Go through the entries below and say how many lines contain the string "computer"; write only that number.

Records from a dataset:
^^^^^^^^^^^^^^^^

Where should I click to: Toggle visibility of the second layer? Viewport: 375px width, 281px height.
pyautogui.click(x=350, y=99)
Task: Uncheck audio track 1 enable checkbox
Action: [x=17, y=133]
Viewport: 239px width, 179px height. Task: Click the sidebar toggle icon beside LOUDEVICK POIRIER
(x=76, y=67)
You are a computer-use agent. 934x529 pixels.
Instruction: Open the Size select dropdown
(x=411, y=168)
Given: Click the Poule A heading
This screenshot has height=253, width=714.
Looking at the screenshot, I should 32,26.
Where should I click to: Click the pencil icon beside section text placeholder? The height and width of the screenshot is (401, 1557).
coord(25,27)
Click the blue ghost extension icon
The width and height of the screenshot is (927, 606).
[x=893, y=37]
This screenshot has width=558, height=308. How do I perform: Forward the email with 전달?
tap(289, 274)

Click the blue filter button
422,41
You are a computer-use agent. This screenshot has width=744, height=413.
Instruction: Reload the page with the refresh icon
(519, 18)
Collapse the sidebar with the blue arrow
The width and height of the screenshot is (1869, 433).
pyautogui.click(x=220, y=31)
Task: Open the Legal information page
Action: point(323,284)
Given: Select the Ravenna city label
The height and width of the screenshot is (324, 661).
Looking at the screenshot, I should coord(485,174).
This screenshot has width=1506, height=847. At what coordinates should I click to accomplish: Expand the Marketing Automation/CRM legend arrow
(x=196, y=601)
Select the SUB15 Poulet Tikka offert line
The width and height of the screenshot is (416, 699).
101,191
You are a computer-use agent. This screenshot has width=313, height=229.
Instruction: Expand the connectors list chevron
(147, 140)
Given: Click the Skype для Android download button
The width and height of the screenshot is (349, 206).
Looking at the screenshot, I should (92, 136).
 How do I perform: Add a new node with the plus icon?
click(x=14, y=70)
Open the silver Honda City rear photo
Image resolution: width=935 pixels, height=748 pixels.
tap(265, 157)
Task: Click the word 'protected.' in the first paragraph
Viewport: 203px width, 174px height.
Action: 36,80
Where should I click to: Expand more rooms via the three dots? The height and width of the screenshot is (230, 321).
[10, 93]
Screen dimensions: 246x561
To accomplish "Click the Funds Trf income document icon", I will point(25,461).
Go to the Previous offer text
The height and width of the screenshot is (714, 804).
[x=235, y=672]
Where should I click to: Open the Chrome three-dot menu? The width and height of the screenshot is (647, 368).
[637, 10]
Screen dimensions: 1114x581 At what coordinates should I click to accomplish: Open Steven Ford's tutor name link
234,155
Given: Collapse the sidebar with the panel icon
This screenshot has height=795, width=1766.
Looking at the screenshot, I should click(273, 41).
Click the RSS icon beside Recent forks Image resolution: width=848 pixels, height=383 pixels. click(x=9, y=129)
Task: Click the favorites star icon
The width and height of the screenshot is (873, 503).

^^^^^^^^^^^^^^^^

■ Expected answer ■
3